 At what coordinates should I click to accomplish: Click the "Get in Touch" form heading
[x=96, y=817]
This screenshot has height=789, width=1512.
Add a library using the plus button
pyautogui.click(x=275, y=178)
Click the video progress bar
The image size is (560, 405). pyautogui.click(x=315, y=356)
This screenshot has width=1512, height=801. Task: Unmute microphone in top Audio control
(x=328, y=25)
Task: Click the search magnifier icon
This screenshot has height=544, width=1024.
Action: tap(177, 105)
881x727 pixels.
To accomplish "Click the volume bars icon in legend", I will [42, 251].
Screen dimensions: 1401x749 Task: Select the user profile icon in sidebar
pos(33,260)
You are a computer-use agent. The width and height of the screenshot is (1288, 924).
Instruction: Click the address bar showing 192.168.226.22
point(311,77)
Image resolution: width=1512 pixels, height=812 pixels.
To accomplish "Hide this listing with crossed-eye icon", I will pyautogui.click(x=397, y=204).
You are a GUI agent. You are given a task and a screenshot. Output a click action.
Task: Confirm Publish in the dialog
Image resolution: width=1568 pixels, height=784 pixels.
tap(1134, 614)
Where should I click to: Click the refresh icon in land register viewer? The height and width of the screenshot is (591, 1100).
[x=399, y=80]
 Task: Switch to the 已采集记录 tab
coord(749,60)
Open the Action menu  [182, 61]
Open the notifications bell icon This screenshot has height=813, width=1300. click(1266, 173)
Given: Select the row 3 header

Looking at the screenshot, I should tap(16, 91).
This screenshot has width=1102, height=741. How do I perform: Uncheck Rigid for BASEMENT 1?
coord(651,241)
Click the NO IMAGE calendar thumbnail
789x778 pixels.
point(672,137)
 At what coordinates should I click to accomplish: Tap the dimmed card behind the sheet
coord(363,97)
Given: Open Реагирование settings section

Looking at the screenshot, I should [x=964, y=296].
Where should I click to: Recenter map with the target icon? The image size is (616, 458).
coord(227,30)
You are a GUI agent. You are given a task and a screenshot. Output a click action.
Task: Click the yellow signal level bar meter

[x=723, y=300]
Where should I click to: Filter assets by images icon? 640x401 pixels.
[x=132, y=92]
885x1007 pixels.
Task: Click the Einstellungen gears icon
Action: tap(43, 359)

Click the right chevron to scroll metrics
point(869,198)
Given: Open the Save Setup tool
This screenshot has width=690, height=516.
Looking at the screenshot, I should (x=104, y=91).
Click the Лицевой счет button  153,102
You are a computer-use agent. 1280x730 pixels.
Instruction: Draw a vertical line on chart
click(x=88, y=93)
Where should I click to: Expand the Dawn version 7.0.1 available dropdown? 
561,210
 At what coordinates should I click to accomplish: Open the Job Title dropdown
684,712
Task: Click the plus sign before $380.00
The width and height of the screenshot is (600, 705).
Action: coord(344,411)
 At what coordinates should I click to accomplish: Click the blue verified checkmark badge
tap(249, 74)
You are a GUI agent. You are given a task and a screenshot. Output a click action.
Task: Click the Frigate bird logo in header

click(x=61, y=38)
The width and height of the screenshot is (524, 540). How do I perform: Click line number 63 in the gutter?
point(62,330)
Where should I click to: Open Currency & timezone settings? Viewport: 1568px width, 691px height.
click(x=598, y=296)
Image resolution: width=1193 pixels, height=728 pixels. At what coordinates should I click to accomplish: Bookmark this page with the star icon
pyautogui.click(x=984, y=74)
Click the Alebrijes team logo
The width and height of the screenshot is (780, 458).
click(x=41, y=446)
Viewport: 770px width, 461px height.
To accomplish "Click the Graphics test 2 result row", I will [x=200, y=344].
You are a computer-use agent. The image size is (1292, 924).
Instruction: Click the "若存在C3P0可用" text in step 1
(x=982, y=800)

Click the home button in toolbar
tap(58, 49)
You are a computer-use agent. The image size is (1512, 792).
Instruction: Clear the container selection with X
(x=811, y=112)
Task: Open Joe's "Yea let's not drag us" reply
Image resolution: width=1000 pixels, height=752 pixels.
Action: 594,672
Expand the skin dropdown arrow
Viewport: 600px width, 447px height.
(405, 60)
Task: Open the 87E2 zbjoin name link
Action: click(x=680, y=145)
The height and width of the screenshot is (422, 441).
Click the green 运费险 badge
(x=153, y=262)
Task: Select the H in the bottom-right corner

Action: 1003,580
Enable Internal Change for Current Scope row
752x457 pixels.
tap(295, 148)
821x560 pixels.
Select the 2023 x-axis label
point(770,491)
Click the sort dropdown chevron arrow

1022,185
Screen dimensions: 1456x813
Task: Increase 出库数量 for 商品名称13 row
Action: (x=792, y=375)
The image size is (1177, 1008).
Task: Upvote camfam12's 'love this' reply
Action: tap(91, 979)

● Exercise prompt
Every record shown above should be set down again exactly.

● Exercise output
 At what coordinates should I click to accomplish: Click the "Get in Touch" form heading
[x=96, y=817]
This screenshot has height=789, width=1512.
Add a library using the plus button
pyautogui.click(x=275, y=178)
Click the video progress bar
The image size is (560, 405). pyautogui.click(x=315, y=356)
This screenshot has width=1512, height=801. Task: Unmute microphone in top Audio control
(x=328, y=25)
Task: Click the search magnifier icon
This screenshot has height=544, width=1024.
Action: tap(177, 105)
881x727 pixels.
To accomplish "Click the volume bars icon in legend", I will [42, 251].
Screen dimensions: 1401x749 Task: Select the user profile icon in sidebar
pos(33,260)
You are a computer-use agent. The width and height of the screenshot is (1288, 924).
Instruction: Click the address bar showing 192.168.226.22
point(311,77)
Image resolution: width=1512 pixels, height=812 pixels.
To accomplish "Hide this listing with crossed-eye icon", I will pyautogui.click(x=397, y=204).
You are a GUI agent. You are given a task and a screenshot. Output a click action.
Task: Confirm Publish in the dialog
Image resolution: width=1568 pixels, height=784 pixels.
tap(1134, 614)
Where should I click to: Click the refresh icon in land register viewer? The height and width of the screenshot is (591, 1100).
[x=399, y=80]
 Task: Switch to the 已采集记录 tab
coord(749,60)
Open the Action menu  [182, 61]
Open the notifications bell icon This screenshot has height=813, width=1300. click(1266, 173)
Given: Select the row 3 header

Looking at the screenshot, I should tap(16, 91).
This screenshot has width=1102, height=741. How do I perform: Uncheck Rigid for BASEMENT 1?
coord(651,241)
Click the NO IMAGE calendar thumbnail
789x778 pixels.
point(672,137)
 At what coordinates should I click to accomplish: Tap the dimmed card behind the sheet
coord(363,97)
Given: Open Реагирование settings section

Looking at the screenshot, I should [x=964, y=296].
Where should I click to: Recenter map with the target icon? The image size is (616, 458).
coord(227,30)
You are a GUI agent. You are given a task and a screenshot. Output a click action.
Task: Click the yellow signal level bar meter

[x=723, y=300]
Where should I click to: Filter assets by images icon? 640x401 pixels.
[x=132, y=92]
885x1007 pixels.
Task: Click the Einstellungen gears icon
Action: tap(43, 359)

Click the right chevron to scroll metrics
point(869,198)
Given: Open the Save Setup tool
This screenshot has width=690, height=516.
Looking at the screenshot, I should (x=104, y=91).
Click the Лицевой счет button  153,102
You are a computer-use agent. 1280x730 pixels.
Instruction: Draw a vertical line on chart
click(x=88, y=93)
Where should I click to: Expand the Dawn version 7.0.1 available dropdown? 
561,210
 At what coordinates should I click to accomplish: Open the Job Title dropdown
684,712
Task: Click the plus sign before $380.00
The width and height of the screenshot is (600, 705).
Action: coord(344,411)
 At what coordinates should I click to accomplish: Click the blue verified checkmark badge
tap(249, 74)
You are a GUI agent. You are given a task and a screenshot. Output a click action.
Task: Click the Frigate bird logo in header

click(x=61, y=38)
The width and height of the screenshot is (524, 540). How do I perform: Click line number 63 in the gutter?
point(62,330)
Where should I click to: Open Currency & timezone settings? Viewport: 1568px width, 691px height.
click(x=598, y=296)
Image resolution: width=1193 pixels, height=728 pixels. At what coordinates should I click to accomplish: Bookmark this page with the star icon
pyautogui.click(x=984, y=74)
Click the Alebrijes team logo
The width and height of the screenshot is (780, 458).
click(x=41, y=446)
Viewport: 770px width, 461px height.
To accomplish "Click the Graphics test 2 result row", I will [x=200, y=344].
You are a computer-use agent. The image size is (1292, 924).
Instruction: Click the "若存在C3P0可用" text in step 1
(x=982, y=800)

Click the home button in toolbar
tap(58, 49)
You are a computer-use agent. The image size is (1512, 792).
Instruction: Clear the container selection with X
(x=811, y=112)
Task: Open Joe's "Yea let's not drag us" reply
Image resolution: width=1000 pixels, height=752 pixels.
Action: 594,672
Expand the skin dropdown arrow
Viewport: 600px width, 447px height.
(405, 60)
Task: Open the 87E2 zbjoin name link
Action: click(x=680, y=145)
The height and width of the screenshot is (422, 441).
Click the green 运费险 badge
(x=153, y=262)
Task: Select the H in the bottom-right corner

Action: 1003,580
Enable Internal Change for Current Scope row
752x457 pixels.
tap(295, 148)
821x560 pixels.
Select the 2023 x-axis label
point(770,491)
Click the sort dropdown chevron arrow

1022,185
Screen dimensions: 1456x813
Task: Increase 出库数量 for 商品名称13 row
Action: (x=792, y=375)
The image size is (1177, 1008).
Task: Upvote camfam12's 'love this' reply
Action: tap(91, 979)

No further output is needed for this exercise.